EuroVelo 1 in France: La Velodyssee, Part I

By Maggie LaCoste

You can imagine how excited I was to learn that the grand opening of La Velodyssee route, the French portion of EuroVelo 1 will be in June. I will be spending almost 3 weeks in May riding this route, so I will experience this route right before its grand opening.

EuroVelo 1 is one of 15 long distance routes on the European bicycling network. It provides a connection between northern Europe and Spain and Southwest England, beginning at Norway’s North Cape and ending in Sagres, Portugal. La Velodyssey is the French portion of the route and it runs 1,200 km from Roscoff in Brittany to Hendaye on France’s Spanish border. The route provides access to many other popular French cycle routes including the Nantes to Brest Canal, the Loire a Velo, part of EuroVelo 6, EuroVelo 4, the Channel to the Black Sea, and the very popular route around the Bay of Arcachon. La Velodyssey is also one of the two itineraries that make up the Cycle West project that plans to connect Brittany and Normandy with Dorset, Devon and Cornwall in Southwest England.

▶ [Data provided]
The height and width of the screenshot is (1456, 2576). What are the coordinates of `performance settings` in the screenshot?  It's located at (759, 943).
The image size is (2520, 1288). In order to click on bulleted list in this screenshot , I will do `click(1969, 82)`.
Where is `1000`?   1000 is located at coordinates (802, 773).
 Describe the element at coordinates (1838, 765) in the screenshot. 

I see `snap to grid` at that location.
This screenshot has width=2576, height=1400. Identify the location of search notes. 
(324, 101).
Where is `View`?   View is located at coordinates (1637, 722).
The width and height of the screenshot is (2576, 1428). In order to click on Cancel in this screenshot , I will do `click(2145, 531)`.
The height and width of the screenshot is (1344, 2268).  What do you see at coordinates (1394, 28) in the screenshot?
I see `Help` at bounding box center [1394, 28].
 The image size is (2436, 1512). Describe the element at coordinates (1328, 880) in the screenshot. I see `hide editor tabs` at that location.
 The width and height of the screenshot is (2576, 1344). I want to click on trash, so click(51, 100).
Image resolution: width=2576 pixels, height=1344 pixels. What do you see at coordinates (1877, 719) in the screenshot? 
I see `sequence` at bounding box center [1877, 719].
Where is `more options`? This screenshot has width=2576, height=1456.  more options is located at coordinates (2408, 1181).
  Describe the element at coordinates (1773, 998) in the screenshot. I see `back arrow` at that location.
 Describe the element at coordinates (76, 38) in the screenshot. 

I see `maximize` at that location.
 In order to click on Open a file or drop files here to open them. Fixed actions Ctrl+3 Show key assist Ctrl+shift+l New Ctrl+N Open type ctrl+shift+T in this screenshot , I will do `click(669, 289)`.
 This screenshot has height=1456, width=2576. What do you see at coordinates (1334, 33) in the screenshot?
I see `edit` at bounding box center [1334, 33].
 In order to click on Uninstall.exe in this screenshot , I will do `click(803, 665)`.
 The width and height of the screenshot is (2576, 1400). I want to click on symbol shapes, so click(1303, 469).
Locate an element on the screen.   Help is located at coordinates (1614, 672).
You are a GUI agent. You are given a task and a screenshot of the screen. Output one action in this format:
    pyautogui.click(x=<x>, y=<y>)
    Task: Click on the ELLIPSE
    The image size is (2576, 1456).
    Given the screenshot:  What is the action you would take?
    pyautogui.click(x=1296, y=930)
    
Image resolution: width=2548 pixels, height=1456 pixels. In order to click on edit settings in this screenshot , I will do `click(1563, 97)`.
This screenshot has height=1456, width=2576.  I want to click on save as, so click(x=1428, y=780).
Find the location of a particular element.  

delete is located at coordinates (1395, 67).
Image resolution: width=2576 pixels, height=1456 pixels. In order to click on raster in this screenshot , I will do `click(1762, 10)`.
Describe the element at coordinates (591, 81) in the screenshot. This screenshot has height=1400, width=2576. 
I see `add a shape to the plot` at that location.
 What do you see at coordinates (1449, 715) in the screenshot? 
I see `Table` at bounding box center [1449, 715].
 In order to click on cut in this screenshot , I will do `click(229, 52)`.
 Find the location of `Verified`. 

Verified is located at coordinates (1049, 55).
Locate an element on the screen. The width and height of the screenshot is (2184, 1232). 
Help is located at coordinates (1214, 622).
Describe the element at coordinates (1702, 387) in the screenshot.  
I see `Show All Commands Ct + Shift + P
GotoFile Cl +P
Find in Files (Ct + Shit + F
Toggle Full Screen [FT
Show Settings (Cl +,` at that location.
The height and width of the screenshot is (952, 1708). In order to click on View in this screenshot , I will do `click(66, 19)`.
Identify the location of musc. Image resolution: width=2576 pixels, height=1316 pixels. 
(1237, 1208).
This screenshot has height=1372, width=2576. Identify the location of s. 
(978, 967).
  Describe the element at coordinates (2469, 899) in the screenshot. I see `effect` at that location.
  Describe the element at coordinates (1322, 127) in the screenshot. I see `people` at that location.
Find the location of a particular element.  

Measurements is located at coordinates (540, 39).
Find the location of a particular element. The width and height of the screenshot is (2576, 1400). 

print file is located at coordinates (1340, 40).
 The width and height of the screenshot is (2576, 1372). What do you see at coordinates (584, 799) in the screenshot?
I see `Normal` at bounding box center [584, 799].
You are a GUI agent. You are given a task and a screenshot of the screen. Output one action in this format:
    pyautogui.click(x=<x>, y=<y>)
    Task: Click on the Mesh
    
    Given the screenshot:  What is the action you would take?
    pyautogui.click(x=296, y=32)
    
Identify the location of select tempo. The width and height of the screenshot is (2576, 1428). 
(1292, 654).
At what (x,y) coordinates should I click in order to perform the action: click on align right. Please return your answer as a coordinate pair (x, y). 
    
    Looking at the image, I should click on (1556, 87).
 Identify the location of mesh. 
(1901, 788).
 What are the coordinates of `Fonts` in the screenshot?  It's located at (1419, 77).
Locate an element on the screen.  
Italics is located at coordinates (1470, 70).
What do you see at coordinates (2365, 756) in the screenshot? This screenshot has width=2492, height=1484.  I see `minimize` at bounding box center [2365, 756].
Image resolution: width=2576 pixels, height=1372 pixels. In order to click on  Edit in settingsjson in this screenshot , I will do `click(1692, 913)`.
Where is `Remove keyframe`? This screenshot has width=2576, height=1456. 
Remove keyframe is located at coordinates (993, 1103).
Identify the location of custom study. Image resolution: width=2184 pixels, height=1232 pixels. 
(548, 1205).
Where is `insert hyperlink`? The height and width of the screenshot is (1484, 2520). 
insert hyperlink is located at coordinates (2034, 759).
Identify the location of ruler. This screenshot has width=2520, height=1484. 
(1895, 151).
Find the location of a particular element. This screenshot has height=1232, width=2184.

▶ [Directions]
Write the next part of the article on La Velodyssee, picking up right after its last sentence about the Cycle West project.

▶ [Task response]
About 80% of La Velodyssee is on dedicated cycle paths reserved exclusively for bicyclists, passing through four major regions: Brittany, the Pays de La Loire, Poitou-Charente and Aquitaine. This mostly flat, safe, well signposted route is perfect for everyone from families to experienced bicyclists, to the most beginner level recreational cyclist. Whether you are interested in bicycling for a weekend, a week or a month, this route has something to offer every level of cyclist.

When you want to take a break from cycling, La Velodyssee has plenty of historical, cultural and natural attractions. From visiting vineyards in the Medoc, to climbing the Dune du Pilat, exploring the Landes Forest, visiting the lighthouse at Cap Ferret, bicycling around the Bay of Arcachon, visiting historical towns like La Rochelle, Rochefort, Royan and Bayonne or the oyster farming area of Marennes Oleron, this route has something for everyone. The Velodyssee bicycle route is France’s longest, and it is certain to quickly become one of it’s most popular. With uniform signage on the entire route, once you get on the path, it is almost impossible to get lost. Just point north or south, and enjoy the gorgeous scenery.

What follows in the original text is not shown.